══ Text for analysis ══

River in County Donegal, Ulster, Ireland

The Clady River (Irish: An Chláidigh, meaning 'the One Who Washes' or 'the Strong-Flowing One') is a small river in Gweedore (Irish: Gaoth Dobhair), a district in the north-west of County Donegal in Ulster, the northern province in Ireland. The river flows entirely within the Civil Parish of Tullaghobegly (Irish: Tulacha Beigile).

==Course==

The Clady River flows out of the western end of Lower Lough Nacung (Irish: Loch na Cuinge Íochtarach) in Gweedore. Lower Lough Nacung is immediately north-west of Upper Lough Nacung (Irish: Loch na Cuinge Uachtarach). The Clady River mainly flows in a west-north-westerly direction for its entire course, flowing into the Crolly River (Irish: Abhainn Chroithlí), also known as the Gweedore River, on the south-western outskirts of Bunbeg (Irish: An Bun Beag). The river enters the Crolly River beside Bunbeg Quay, very near the Crolly River's mouth. This part of the Crolly River is known as An Gaoth ('The Inlet' or 'The Estuary'), and is effectively an inlet of the North Atlantic. The Clady River is about 5 miles (around 8 kilometres) in length.

The N56 crosses the Clady River near its source, crossing it very near the western end of Lower Lough Nacung. The R257 crosses the river at Clady Bridge in Bunbeg. Almost all of the R258 runs alongside the Clady River, this road running along the river's right bank, from near the river's source to its mouth at Bunbeg Quay.

═══
══ Dataset content ══

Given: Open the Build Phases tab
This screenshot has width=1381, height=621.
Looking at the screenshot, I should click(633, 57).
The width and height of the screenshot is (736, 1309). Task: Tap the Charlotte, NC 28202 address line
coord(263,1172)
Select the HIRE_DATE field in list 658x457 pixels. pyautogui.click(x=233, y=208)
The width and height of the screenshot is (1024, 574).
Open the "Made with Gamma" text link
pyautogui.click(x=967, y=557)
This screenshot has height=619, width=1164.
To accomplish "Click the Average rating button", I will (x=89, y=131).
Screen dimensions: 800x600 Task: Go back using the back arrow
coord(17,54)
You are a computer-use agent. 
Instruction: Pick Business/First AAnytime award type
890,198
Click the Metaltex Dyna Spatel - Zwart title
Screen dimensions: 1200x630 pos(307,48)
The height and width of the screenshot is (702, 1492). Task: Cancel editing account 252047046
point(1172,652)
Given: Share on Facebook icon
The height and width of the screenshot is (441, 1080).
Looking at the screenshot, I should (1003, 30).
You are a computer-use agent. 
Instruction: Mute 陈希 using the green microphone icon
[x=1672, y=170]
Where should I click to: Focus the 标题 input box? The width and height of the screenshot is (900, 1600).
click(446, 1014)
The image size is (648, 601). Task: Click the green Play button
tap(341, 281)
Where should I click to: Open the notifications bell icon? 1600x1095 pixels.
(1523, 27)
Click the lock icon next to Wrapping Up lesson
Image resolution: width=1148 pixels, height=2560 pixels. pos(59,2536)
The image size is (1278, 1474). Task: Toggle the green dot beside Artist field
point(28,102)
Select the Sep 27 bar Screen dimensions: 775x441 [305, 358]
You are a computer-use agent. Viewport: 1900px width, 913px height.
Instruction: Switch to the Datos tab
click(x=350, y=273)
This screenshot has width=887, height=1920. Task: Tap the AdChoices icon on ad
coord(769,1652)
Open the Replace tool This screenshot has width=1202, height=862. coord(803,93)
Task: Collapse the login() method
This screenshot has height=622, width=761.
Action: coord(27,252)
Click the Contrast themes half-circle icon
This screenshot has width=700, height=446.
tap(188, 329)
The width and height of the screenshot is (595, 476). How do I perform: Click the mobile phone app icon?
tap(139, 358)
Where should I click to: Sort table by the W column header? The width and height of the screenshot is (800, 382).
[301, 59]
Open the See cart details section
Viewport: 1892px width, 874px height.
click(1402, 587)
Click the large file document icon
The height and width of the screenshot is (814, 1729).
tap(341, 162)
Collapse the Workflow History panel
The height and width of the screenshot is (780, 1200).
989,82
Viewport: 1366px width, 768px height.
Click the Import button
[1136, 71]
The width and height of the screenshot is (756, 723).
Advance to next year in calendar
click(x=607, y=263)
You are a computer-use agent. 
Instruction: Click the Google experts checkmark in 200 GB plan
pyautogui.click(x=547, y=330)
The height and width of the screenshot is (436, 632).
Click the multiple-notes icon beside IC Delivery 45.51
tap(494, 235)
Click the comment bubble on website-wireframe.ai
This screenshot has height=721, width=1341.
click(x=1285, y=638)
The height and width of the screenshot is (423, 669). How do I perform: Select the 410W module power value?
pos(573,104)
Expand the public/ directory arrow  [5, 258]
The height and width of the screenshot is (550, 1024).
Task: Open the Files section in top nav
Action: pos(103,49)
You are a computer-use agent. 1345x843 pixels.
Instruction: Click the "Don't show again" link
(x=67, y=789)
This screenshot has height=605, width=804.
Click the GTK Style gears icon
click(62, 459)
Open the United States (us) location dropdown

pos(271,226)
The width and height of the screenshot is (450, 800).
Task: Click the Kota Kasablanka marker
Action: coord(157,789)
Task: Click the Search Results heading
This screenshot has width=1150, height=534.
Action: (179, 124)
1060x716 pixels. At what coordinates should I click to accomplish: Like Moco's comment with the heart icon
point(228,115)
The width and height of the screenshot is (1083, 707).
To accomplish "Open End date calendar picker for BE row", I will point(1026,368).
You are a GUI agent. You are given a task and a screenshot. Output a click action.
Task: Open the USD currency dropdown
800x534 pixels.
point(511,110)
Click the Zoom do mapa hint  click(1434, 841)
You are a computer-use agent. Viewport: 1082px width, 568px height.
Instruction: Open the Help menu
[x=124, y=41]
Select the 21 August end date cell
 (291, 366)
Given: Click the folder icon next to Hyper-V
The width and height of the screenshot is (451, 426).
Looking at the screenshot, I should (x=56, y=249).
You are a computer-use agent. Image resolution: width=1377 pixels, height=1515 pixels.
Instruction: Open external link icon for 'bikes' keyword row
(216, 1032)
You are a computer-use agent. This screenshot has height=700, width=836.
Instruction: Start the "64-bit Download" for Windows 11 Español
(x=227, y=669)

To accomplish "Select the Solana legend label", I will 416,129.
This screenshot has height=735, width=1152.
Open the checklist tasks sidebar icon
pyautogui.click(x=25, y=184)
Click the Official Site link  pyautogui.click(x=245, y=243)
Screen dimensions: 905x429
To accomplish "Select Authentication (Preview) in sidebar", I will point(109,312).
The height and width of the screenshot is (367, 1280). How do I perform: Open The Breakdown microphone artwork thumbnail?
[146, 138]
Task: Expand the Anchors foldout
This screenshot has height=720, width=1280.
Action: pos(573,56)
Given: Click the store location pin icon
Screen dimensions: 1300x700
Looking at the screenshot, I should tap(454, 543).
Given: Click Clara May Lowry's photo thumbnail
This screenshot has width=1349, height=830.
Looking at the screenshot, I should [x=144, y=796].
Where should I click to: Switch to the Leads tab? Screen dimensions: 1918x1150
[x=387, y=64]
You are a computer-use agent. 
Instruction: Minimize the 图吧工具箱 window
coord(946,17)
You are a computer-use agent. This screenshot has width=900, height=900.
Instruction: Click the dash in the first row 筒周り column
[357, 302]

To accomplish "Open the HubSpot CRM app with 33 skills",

═══

Work item: Pick up the text about the Clady River after its last sentence and continue it. The records are not needed for the task.

Exercise response:
==Hydroelectric scheme==

In the second half of the 1950s, the E.S.B. built a hydroelectric power station in Gweedore. The power station, officially called Clady Power Station, is located in the townland of Dore, and is just under two miles south-west of where the Clady River leaves Lower Lough Nacung. The station is powered by water diverted from the Clady River. A 'canal' was built to carry the diverted water from the river, as it flowed out of Lower Lough Nacung, to the power station. The 'canal' branches off from the Clady River at the Gweedore Weir. The 'spent water' from Clady Power Station then flows directly into the Crolly River, also known as the Gweedore River. This power station, which was built between 1954 and 1959, remains in use today.